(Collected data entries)
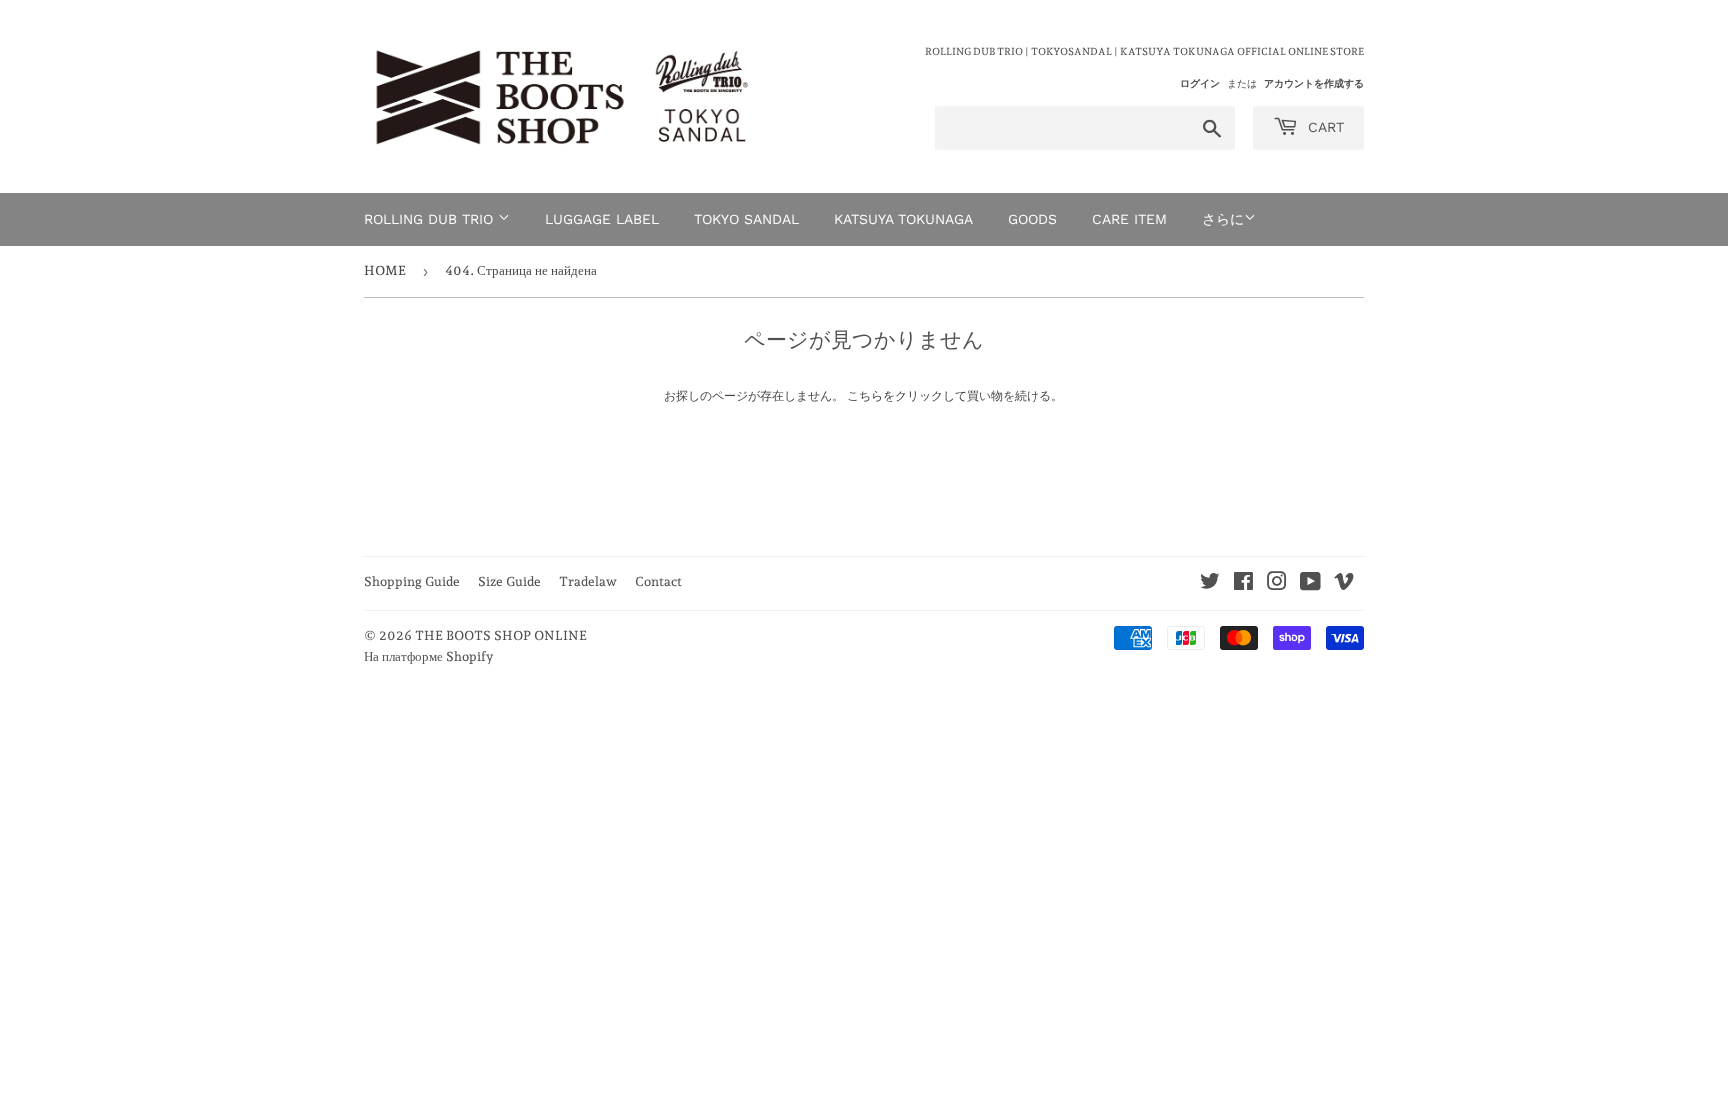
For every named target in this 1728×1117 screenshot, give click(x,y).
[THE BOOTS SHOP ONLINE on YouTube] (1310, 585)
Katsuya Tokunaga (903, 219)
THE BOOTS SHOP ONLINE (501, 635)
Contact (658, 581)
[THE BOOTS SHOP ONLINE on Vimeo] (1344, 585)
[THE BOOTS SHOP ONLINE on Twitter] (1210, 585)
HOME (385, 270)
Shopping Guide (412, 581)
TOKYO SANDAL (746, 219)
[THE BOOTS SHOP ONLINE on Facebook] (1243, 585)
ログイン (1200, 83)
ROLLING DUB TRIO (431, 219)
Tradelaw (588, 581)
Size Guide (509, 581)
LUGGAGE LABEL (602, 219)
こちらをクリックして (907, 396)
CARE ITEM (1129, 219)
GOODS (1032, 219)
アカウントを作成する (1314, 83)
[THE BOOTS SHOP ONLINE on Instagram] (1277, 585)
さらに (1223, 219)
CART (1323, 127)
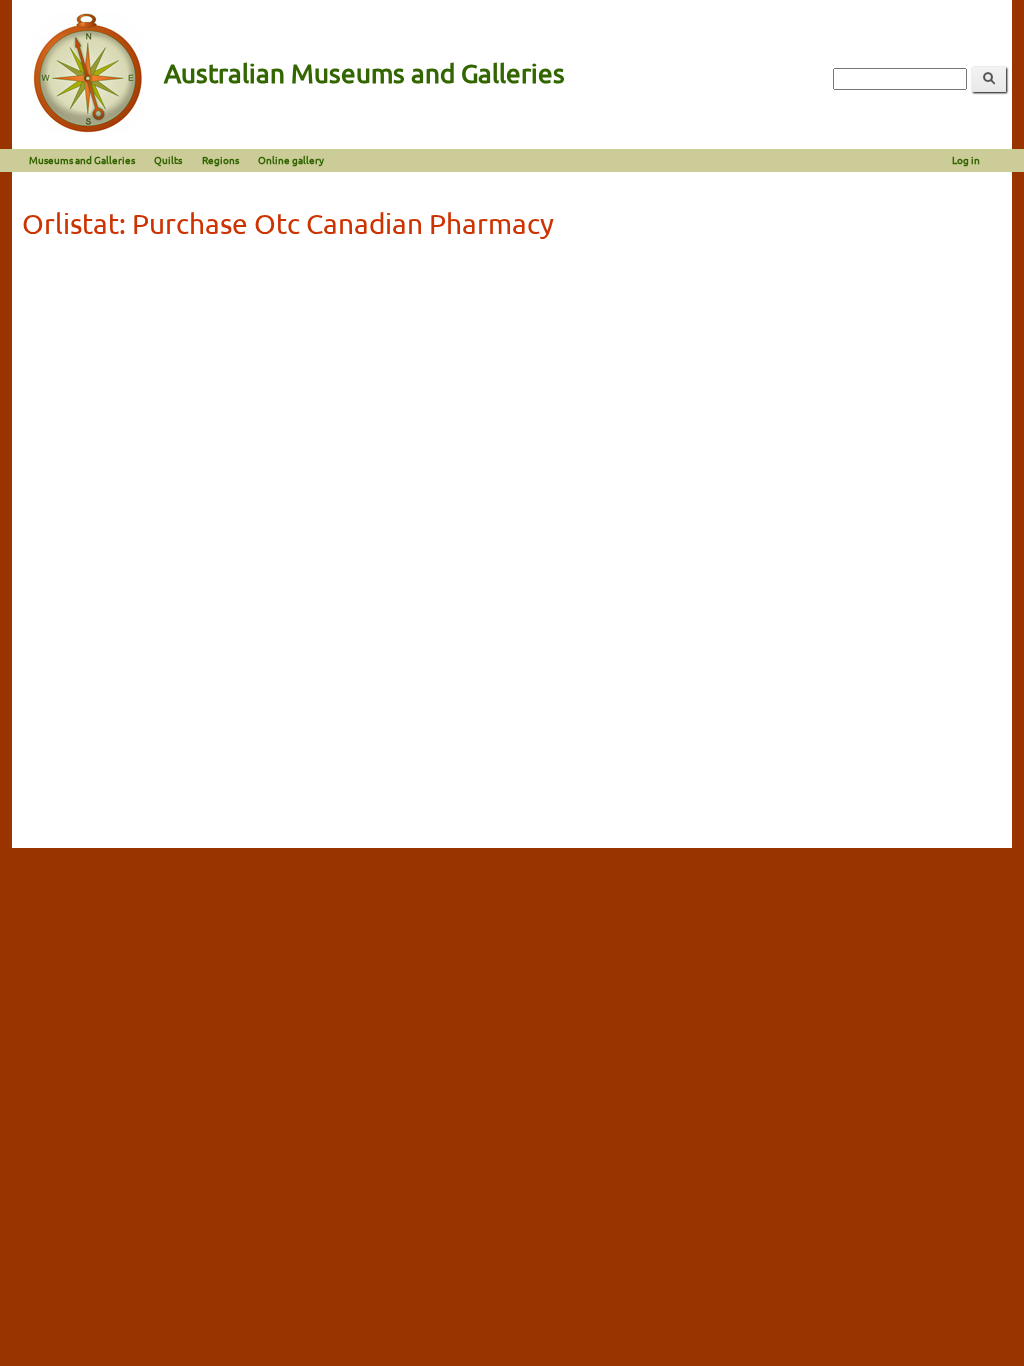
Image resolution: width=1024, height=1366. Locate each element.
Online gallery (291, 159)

# [Work required]
Exactly the lines from the one that contains "Katsuya Tokunaga (903, 219)" through the last line of the records should be set down, and the pictures should be dropped.

# [Output for this exercise]
Katsuya Tokunaga (903, 219)
THE BOOTS SHOP ONLINE (501, 635)
Contact (658, 581)
[THE BOOTS SHOP ONLINE on Vimeo] (1344, 585)
[THE BOOTS SHOP ONLINE on Twitter] (1210, 585)
HOME (385, 270)
Shopping Guide (412, 581)
TOKYO SANDAL (746, 219)
[THE BOOTS SHOP ONLINE on Facebook] (1243, 585)
ログイン (1200, 83)
ROLLING DUB TRIO (431, 219)
Tradelaw (588, 581)
Size Guide (509, 581)
LUGGAGE LABEL (602, 219)
こちらをクリックして (907, 396)
CARE ITEM (1129, 219)
GOODS (1032, 219)
アカウントを作成する (1314, 83)
[THE BOOTS SHOP ONLINE on Instagram] (1277, 585)
さらに (1223, 219)
CART (1323, 127)
Image resolution: width=1024, height=1366. Locate each element.
Online gallery (291, 159)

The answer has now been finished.